Tuesday, June 24, 2014

The Choking World

After a 28 year old woman's failed attempt at suicide, which is a sad enough thing in itself, I would say it's much more saddening that she was compelled to write a letter of apology to a talent agency called Atomic Monkey.

I, Saori Hayashi, have caused my fans and staff huge amounts of trouble and worry though my actions, it is truly inexcusable.

Especially everyone connected with AXL One, I only just joined you and I caused all this fuss, I’m so sorry. Atomic Monkey did nothing wrong. What I wrote was just the persecution complex of someone who was depressed. Not one thing have they done wrong. No company is as wonderful as they are. Atomic Monkey is so generous and tolerant, I am deeply thankful.

Atomic Monkey opened my eyes. I am so deeply grateful to Atomic Monkey for changing my life. After trying to end my own life and ending up with a face like this after hanging myself, I can never go back to being a seiyuu, but I am truly, truly grateful to all those who supported me until now.

Saori Hayashi is retiring.

Also, Saori Hayashi has left AXL One so please stop asking them about this matter. I quit and have had nothing more to do with AXL One. Thanks for everything up to now.

Goodbye.

You can read more about the story here as well as several more comments about the physical pain involved in being saved from asphyxiation which her agency deleted from her site against her wishes. The fact that she feels her suicide attempt's effect on her physical appearance renders her unemployable as a voice actress is another troubling layer of brutal delusion enforced by her society. It seems terribly obvious the dehumanising forces around her play a key role in her wanting to end her life but the obviousness doesn't make me any more optimistic about the prospect of a change in her environment.

◆ **COLLECTED DATA**

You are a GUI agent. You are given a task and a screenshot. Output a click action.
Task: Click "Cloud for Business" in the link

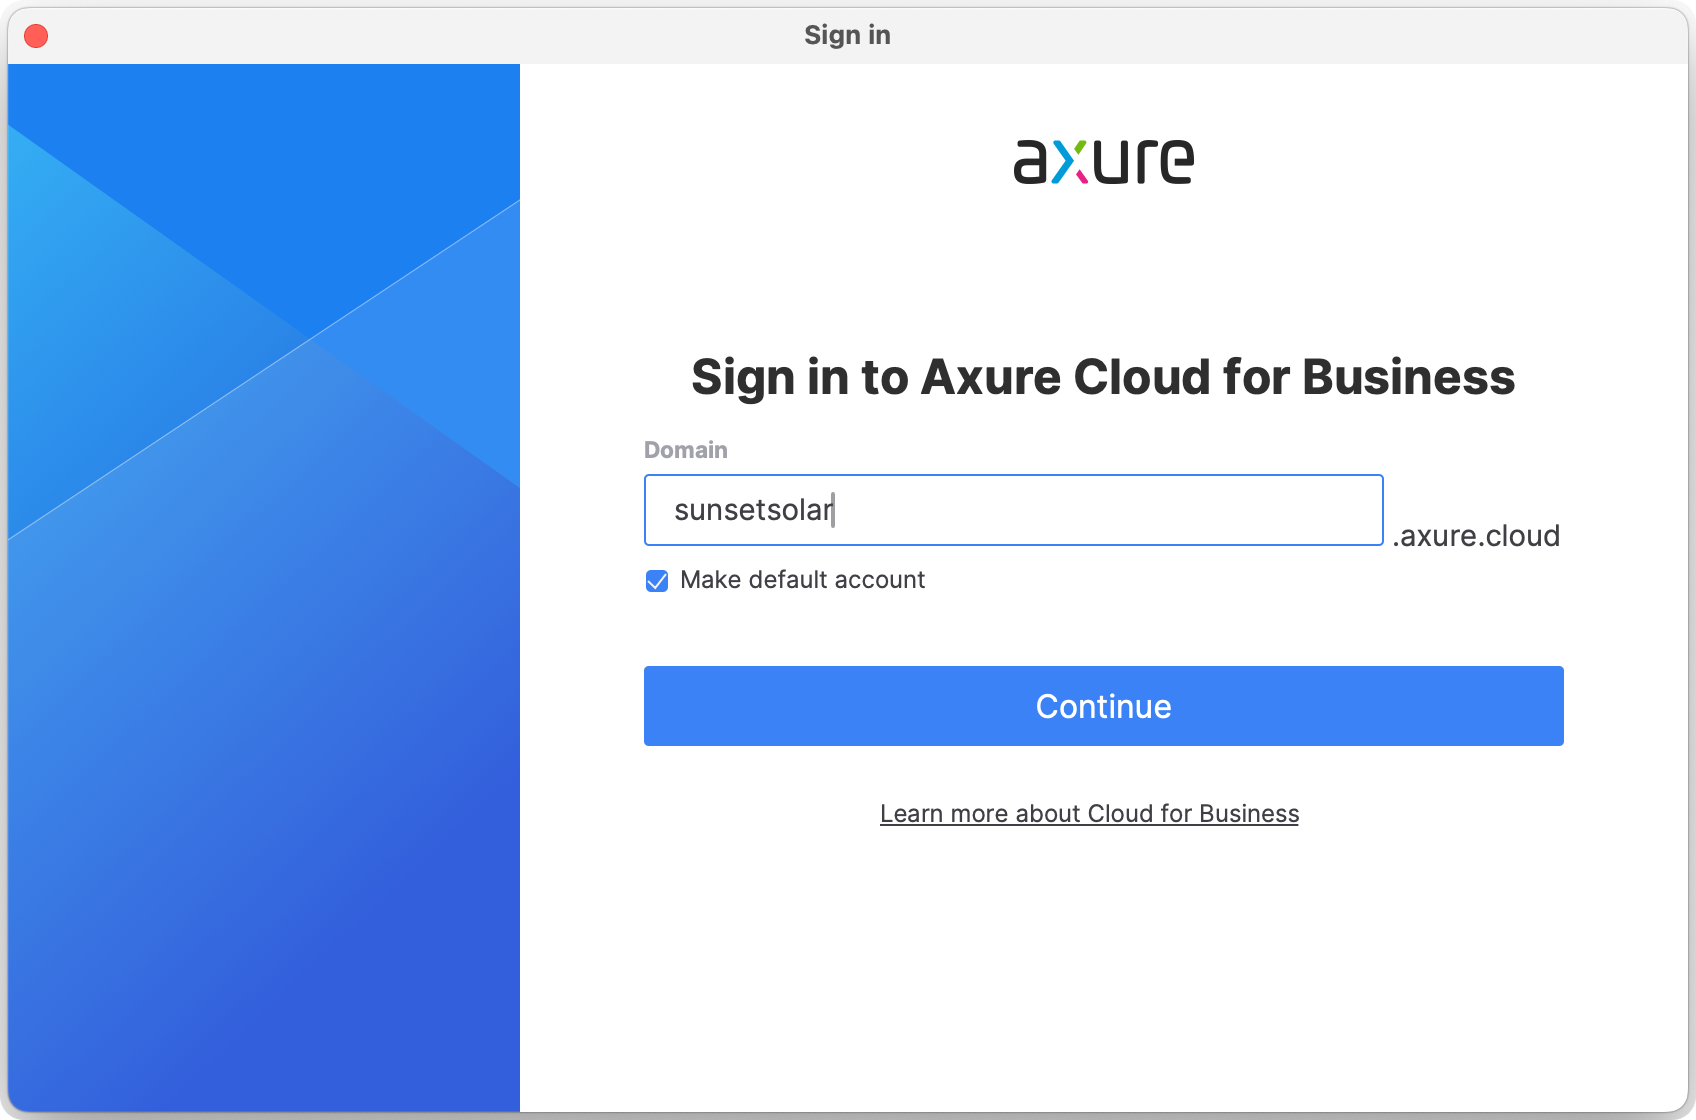tap(1193, 814)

◆ **REQUIRED WORK**
A) Please repeat the blog post from "Tuesday, June 24, 2014" to "am deeply thankful.", word for word.
B) According to the blog post, what is the name of the talent agency that the woman wrote a letter of apology to?
The material is not needed for any of this.

◆ **ANSWERS TO THE EXERCISE**
A)
Tuesday, June 24, 2014

The Choking World

After a 28 year old woman's failed attempt at suicide, which is a sad enough thing in itself, I would say it's much more saddening that she was compelled to write a letter of apology to a talent agency called Atomic Monkey.

I, Saori Hayashi, have caused my fans and staff huge amounts of trouble and worry though my actions, it is truly inexcusable.

Especially everyone connected with AXL One, I only just joined you and I caused all this fuss, I’m so sorry. Atomic Monkey did nothing wrong. What I wrote was just the persecution complex of someone who was depressed. Not one thing have they done wrong. No company is as wonderful as they are. Atomic Monkey is so generous and tolerant, I am deeply thankful.

B) Atomic Monkey